Cerati como una estrella en ascenso permanente en el cielo del rock. Un pasajero eterno con rumbos aleatorios: el pop; los episodios sinfónicos grabados en el Teatro Colón; la música electrónica con Plan V y el rock. Criado entre Pescado Rabioso, The Cure y The Police, al que le rindió mucho más que un tributo con su formación de Soda (y al que pudo acercarse a hacer “Bring on The Night”, en el disco homenaje al trío británico, junto a Andy Summers).

Formado en ese acelerador de partículas que fueron los ochenta.

Cocinado a fuego fuerte en el vértigo de la fama -aquí y en Latinoamérica-, de la mano de Soda Stereo y, más tarde, de su carrera solista.

Wikipedia, esa enciclopedia libre de estilo y de precisiones, ensayará 13 páginas de datos tan fríos y anónimos como los de cualquier currículum vitae. Biografía, Soda Stereo, carrera solista, premios, distinciones periodísticas, enlaces externos. Toda la vida. Nada personal.

Su propio sitio oficial, www.cerati.com, fue una rara experiencia.

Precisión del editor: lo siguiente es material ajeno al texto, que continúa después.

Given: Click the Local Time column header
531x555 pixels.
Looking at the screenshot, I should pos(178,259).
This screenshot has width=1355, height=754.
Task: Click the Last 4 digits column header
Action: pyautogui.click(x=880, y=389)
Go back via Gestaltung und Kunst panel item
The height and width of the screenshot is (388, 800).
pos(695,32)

Y no sólo por esos latidos vivos que se oían de fondo, como si uno entrara a una terapia intensiva, sino y sobre todo porque lo que debió haber sido una página de rock fue durante cuatro años una extensa historia clínica. Cerati como el paciente en el que todos pusimos esperanzas.

Cerati también como un falso profeta. “Que durar sea mejor que arder”, escribió en la letra de “La excepción”, como un reverso de las leyes profundas del rock, contracara de aquella frase suicida de Kurt Cobain, que alardeaba con que “es mejor arder que consumirse lentamente”.

Cerati, la pieza que forma el caleidoscopio de los recortes, finalmente ardió. Demasiado temprano para terminar de armar su enorme y fundamental rompecabezas musical.